● Extract provided:
Components of Moral Action

Knowing how moral decisions are made and implemented can greatly improve a leader’s personal ethical performance and that of the organization as a whole. According to psychologist James Rest,[52] moral behavior is the product of four psychological subprocesses: (1) moral sensitivity (recognition); (2) moral judgment or reasoning; (3) moral motivation; and (4) moral character.

Moral Sensitivity (Recognition)

The term moral sensitivity refers to the identification of ethical problems. To recognize the presence of a moral dilemma, leaders must be aware of how their behavior impacts others, identify possible courses of action, and then determine the likely consequences of each option. Moral sensitivity is critical because it is impossible to solve a dilemma without first recognizing that a problem exists. Also, a great many ethical miscues are the result of moral insensitivity. Executives at the Nestlé Company saw no moral problem with marketing baby formula to poor African women in the 1980s, for instance.[53] They failed to recognize that (1) poor women were better off breast feeding and saving their money for other basic needs, and (2) mixing formula with polluted water caused thousands of infants to sicken and die.

● Dataset extract:
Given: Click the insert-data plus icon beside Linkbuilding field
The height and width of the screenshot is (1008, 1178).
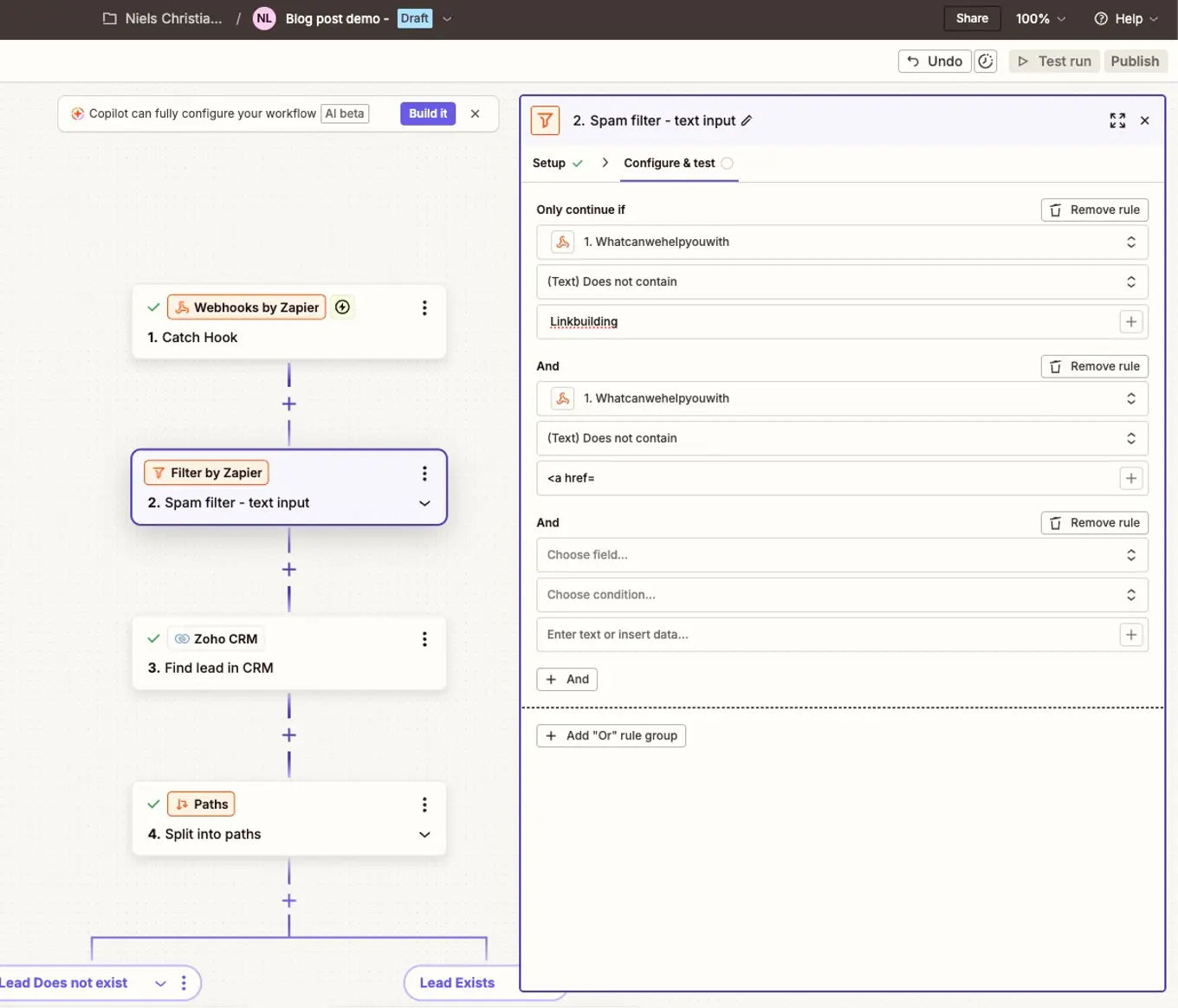Looking at the screenshot, I should [1131, 321].
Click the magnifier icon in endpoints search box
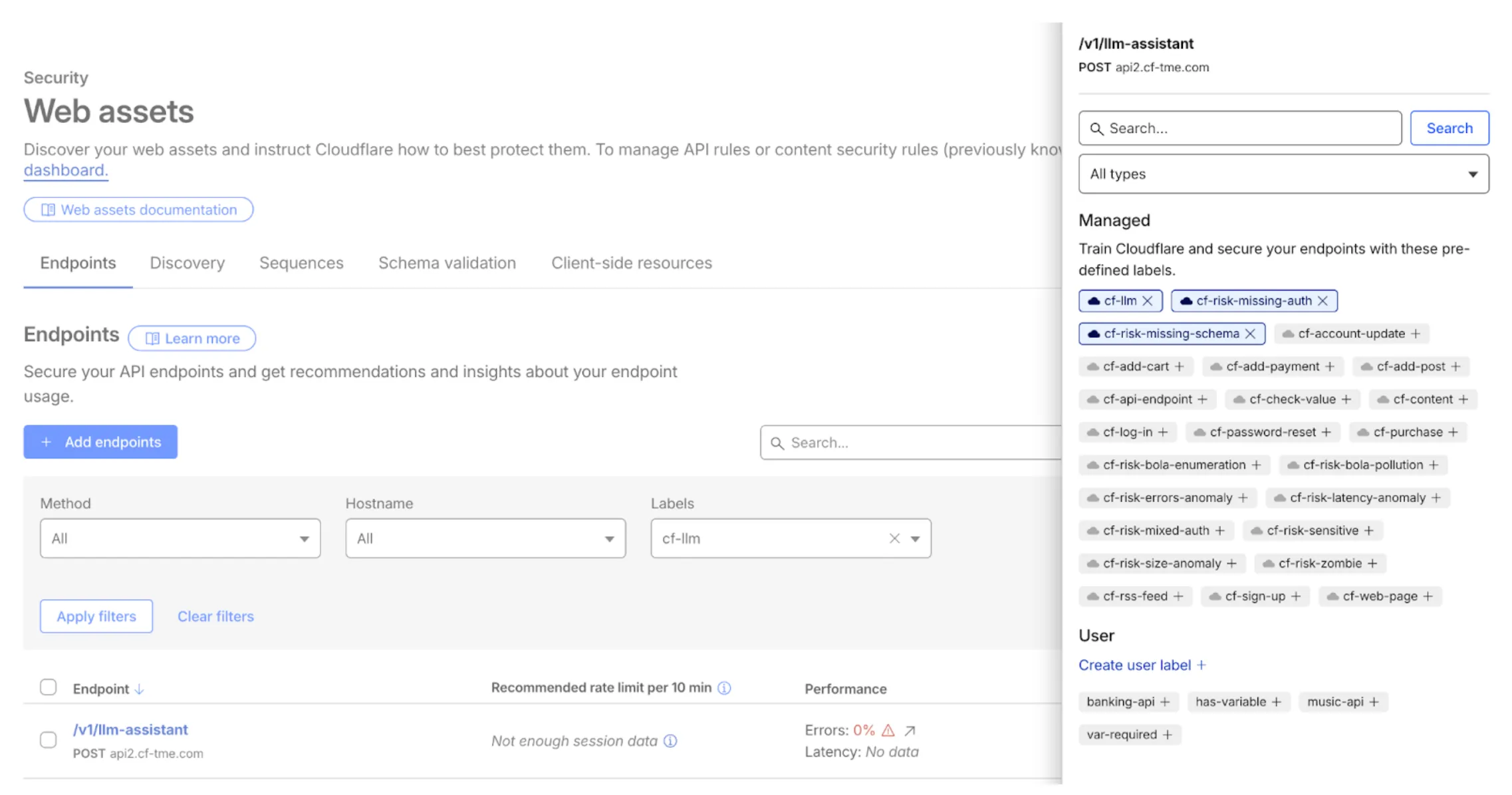Viewport: 1512px width, 795px height. coord(778,442)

● What this exercise asks:
- a) Return everything in the moral action passage from "Knowing how moral" down to "(4) moral character.", copied word for word.
- b) Resume the passage on the components of moral action, picking up right after its last sentence.

● Answers:
- a)
Knowing how moral decisions are made and implemented can greatly improve a leader’s personal ethical performance and that of the organization as a whole. According to psychologist James Rest,[52] moral behavior is the product of four psychological subprocesses: (1) moral sensitivity (recognition); (2) moral judgment or reasoning; (3) moral motivation; and (4) moral character.

- b)
Moral muteness and moral blind spots make it difficult to recognize ethical issues. Leaders often follow an ethical code of silence, rarely talking about problems in ethical terms.[54] They may want to avoid controversy or believe that keeping silent will make them appear powerful and self-sufficient. However, their silence keeps followers from framing events as ethical scenarios and engaging in moral reasoning. In addition, managers can also fail to recognize the ethical implications of their decisions.[55] Their typical ways of thinking or mental models don’t include important ethical considerations, so they are blind to important moral dilemmas. For example, officials at Nike gave little thought to working conditions at their overseas manufacturing facilities during the company’s formative years, arguing that treatment of foreign workers was not their responsibility since the work was done by subcontractors.[56] Public criticism later forced the company to recognize that low pay and poor working conditions were significant moral dilemmas. In response, the firm has taken steps to curb abuses and became the first athletic clothing manufacturer to reveal the locations of all its foreign facilities.[57]

There are two steps that leaders can take to enhance their and their followers’ ethical sensitivity. First, employ moral terminology to highlight the moral dimension of decisions. Use such terms as justice, values, immoral, right, and wrong to encourage followers to frame an event as an ethical problem and to engage in moral reasoning. Second, incorporate ethical considerations into every important decision. Harvard ethics professor Lynn Paine offers a “moral compass” for doing so.[58] Paine believes that leaders can focus their attention (and that of the rest of the group) on the moral dimension of choices by engaging in four frames of analysis. Taken together, these lenses increase moral sensitivity, making it easier for organizational members to recognize and discuss moral issues.

Lens 1: Purpose

Will this action serve a worthwhile purpose? Proposed courses of action need to serve worthy goals.

Lens 2: Principle

Is this action consistent with relevant principles of our organization? This mode of analysis applies ethical standards to the problem at hand. These guidelines can be general ethical principles, norms of good business practice, codes of conduct, legal requirements, and personal ideals.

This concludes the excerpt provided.